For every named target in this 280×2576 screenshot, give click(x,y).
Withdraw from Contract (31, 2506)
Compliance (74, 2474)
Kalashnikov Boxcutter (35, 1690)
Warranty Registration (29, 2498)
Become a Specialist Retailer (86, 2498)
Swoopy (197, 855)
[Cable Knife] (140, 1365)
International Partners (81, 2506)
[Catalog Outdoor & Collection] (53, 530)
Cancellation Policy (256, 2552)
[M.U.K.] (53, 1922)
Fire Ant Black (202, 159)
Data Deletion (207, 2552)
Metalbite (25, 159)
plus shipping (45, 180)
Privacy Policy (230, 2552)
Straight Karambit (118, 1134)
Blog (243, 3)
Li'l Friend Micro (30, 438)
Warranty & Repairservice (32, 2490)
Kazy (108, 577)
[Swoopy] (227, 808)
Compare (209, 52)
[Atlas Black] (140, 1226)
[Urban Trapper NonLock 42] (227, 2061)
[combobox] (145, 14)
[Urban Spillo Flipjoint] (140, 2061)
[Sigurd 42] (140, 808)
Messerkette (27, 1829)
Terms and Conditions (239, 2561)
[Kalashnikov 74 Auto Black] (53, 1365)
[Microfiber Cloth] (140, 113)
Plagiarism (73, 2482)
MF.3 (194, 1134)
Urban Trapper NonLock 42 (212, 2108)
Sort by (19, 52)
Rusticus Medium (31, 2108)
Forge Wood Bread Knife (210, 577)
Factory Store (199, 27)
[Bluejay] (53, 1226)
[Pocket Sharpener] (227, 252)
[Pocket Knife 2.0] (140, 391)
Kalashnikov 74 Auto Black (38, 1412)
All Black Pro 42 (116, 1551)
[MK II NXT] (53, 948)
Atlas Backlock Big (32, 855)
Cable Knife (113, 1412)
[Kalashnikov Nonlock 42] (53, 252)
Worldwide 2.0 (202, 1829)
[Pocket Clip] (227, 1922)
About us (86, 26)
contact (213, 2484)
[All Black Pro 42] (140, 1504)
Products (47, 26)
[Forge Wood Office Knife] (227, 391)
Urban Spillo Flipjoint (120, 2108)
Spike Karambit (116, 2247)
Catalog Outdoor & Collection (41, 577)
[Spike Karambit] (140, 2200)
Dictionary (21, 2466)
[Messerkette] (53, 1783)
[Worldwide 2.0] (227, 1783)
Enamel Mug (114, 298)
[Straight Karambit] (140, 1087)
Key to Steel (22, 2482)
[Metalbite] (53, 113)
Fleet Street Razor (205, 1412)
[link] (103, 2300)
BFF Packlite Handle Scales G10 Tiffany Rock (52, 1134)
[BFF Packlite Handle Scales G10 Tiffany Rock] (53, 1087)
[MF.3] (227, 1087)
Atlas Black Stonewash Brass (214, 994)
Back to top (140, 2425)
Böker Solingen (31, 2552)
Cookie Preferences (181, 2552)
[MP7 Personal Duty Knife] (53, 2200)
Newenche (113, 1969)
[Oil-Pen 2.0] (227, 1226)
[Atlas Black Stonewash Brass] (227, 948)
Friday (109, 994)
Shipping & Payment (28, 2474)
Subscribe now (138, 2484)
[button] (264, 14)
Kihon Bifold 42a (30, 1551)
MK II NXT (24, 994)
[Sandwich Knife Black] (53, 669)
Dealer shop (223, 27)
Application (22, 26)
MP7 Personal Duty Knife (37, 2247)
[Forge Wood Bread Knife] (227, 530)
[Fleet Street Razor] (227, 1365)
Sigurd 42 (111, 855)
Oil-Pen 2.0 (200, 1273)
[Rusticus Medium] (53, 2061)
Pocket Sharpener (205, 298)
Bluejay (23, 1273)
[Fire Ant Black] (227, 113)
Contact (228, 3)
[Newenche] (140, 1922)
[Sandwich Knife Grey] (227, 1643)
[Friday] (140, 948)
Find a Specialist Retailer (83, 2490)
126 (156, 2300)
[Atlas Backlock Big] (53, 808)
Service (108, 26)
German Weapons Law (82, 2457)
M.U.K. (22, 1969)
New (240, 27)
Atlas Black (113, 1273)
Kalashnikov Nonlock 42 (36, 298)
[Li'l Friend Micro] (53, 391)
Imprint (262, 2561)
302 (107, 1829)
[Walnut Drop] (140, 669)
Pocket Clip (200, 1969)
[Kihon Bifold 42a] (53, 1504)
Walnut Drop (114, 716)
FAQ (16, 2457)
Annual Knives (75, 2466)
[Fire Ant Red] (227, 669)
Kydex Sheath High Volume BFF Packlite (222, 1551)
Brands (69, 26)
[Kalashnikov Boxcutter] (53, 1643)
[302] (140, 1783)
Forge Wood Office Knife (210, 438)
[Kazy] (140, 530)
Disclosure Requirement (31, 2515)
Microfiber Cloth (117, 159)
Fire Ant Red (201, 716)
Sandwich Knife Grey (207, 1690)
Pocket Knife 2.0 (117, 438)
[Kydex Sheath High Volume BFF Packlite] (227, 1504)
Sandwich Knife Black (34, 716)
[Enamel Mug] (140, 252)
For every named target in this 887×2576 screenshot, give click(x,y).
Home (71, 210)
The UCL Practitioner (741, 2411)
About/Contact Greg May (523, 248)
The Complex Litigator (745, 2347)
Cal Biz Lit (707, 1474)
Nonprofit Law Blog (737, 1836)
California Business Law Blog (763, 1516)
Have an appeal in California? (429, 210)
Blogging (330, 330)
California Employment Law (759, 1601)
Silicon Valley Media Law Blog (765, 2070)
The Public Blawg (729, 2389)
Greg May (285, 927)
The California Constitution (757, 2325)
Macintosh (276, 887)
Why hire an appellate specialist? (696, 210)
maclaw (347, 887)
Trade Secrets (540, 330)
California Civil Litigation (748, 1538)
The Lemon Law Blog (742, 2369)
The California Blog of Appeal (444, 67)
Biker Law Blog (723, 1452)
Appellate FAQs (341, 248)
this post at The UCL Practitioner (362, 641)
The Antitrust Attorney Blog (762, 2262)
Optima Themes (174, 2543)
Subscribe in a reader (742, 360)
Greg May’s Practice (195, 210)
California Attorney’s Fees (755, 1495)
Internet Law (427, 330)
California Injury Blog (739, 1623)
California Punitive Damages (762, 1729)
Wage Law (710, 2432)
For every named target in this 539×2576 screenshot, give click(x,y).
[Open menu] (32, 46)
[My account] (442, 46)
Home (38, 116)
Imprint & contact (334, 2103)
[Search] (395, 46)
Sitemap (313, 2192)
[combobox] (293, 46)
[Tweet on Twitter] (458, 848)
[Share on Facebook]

########################################

What the task asks —
Each line above where the word "Sheath" occurs should be returned in full.

Result of this task —
Kydex Sheath High Volume BFF Packlite (222, 1551)
[Kydex Sheath High Volume BFF Packlite] (227, 1504)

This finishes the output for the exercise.